## EXTRAIT DU TEXTE
Homélie du cardinal André Vingt-Trois – Messe de rentrée de la maison diocésaine

Notre-Dame du Travail, mercredi 24 septembre 2008

Evangile selon saint Luc au chapitre 9, versets 1-6

Homélie du Cardinal André Vingt-Trois

« Ils allaient de village en village annonçant la Bonne Nouvelle et faisant partout des guérisons. » (Lc 9,6)
Depuis le jour où le Christ a lancé ses douze apôtres dans leur mission d’annoncer la Bonne Nouvelle et de proclamer le Règne de Dieu, sans interruption et génération après génération, des hommes ont été appelés et se sont levés pour devenir les Apôtres et les hérauts de cette Bonne Nouvelle.
De village en village, de ville en ville et de continent en continent, le dynamisme de l’Evangile a produit sans cesse son fruit et tracé à travers l’humanité une route d’espérance. Aujourd’hui c’est à nous qu’est adressée cette parole.
C’est nous qui sommes appelés à nous lever, à devenir les annonciateurs de la Bonne Nouvelle et à apporter aux hommes l’espérance de la guérison.

L’évangile de saint Luc, quand il rapporte cet épisode, fait ressortir deux éléments qui doivent éclairer notre propre envoi en mission.
Le premier élément c’est l’urgence : il ne faut pas s’attarder en chemin, ni se fixer quelque part, surtout si c’est en vain.

La vigueur de l’Evangile pousse les apôtres de lieu en lieu et de communauté en communauté, pour que partout la Bonne Nouvelle puisse être annoncée. Nous le savons, un des penchants naturels de l’homme est de penser son activité sur le mode de l’effort et du repos.

Et en même temps que notre vie passe, nous sommes tentés de mesurer plus précautionneusement notre effort pour mériter plus rapidement notre repos !

Nous pensons toujours au lendemain, lorsque nous aurons accompli la tâche présente et que nous pourrons vaquer à d’autres activités moins stressantes et moins fatigantes.
_D’une certaine façon nous avons une vision de l’histoire qui est une vision déclinante, ou encore une vision en pic : quelques années d’activité intense pour atteindre si possible un sommet, et ensuite laisser les choses se détendre à mesure que l’on approche du terme.

Je ne crois pas que cela corresponde à la vision évangélique de l’existence humaine. Comme saint Paul le dit, « la mort fait son œuvre en nous mais c’est pour que la vie fasse son œuvre dans le monde » (2 Co 4, 12).
Nous ne sommes pas appelés à passer d’un rythme intense à une phase de repos, mais à progresser dans l’activité jour après jour et année après année, et à nous laisser conduire par l’urgence de l’Evangile et de la mission.

Cette urgence exige beaucoup de liberté et de mobilité et suppose évidemment que l’on soit débarrassé de ce qui peut encombrer notre marche.

## TÂCHES À RÉALISER
• A. Selon l'homélie, quel est le premier élément que l'évangile de saint Luc fait ressortir ?
• B. Recopiez fidèlement le passage de l'homélie qui commence par « Et en même temps » et se poursuit jusqu'à « et moins fatigantes. ».

## DONNÉES FOURNIES
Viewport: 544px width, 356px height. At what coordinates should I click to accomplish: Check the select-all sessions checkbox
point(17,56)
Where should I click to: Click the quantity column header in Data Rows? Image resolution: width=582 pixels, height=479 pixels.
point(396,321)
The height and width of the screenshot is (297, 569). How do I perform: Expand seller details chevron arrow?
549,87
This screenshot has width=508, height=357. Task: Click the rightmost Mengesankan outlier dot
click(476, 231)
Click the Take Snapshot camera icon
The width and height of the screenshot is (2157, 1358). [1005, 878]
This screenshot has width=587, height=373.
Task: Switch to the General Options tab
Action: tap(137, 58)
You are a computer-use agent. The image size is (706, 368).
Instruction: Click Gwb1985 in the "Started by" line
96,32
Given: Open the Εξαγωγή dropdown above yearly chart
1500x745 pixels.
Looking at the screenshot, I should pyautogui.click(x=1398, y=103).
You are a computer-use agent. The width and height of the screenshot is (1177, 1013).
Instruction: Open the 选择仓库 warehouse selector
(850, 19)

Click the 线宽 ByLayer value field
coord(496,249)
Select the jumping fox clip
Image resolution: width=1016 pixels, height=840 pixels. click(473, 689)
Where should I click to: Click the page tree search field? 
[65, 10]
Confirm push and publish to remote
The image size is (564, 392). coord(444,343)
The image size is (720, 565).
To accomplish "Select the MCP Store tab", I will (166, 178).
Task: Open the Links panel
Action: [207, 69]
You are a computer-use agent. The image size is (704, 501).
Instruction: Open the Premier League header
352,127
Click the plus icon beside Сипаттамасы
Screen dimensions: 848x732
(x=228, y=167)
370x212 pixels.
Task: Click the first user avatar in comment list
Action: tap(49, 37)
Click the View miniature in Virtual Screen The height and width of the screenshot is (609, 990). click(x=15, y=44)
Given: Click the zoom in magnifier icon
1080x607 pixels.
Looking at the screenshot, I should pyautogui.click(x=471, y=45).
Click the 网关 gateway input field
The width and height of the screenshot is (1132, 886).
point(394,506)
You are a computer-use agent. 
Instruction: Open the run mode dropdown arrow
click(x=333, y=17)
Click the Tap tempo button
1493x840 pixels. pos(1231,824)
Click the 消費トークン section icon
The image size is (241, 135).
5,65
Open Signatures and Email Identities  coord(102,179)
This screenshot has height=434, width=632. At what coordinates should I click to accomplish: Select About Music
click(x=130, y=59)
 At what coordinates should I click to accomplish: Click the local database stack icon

## RÉPONSES
• A. L'urgence.

• B.
Et en même temps que notre vie passe, nous sommes tentés de mesurer plus précautionneusement notre effort pour mériter plus rapidement notre repos !

Nous pensons toujours au lendemain, lorsque nous aurons accompli la tâche présente et que nous pourrons vaquer à d’autres activités moins stressantes et moins fatigantes.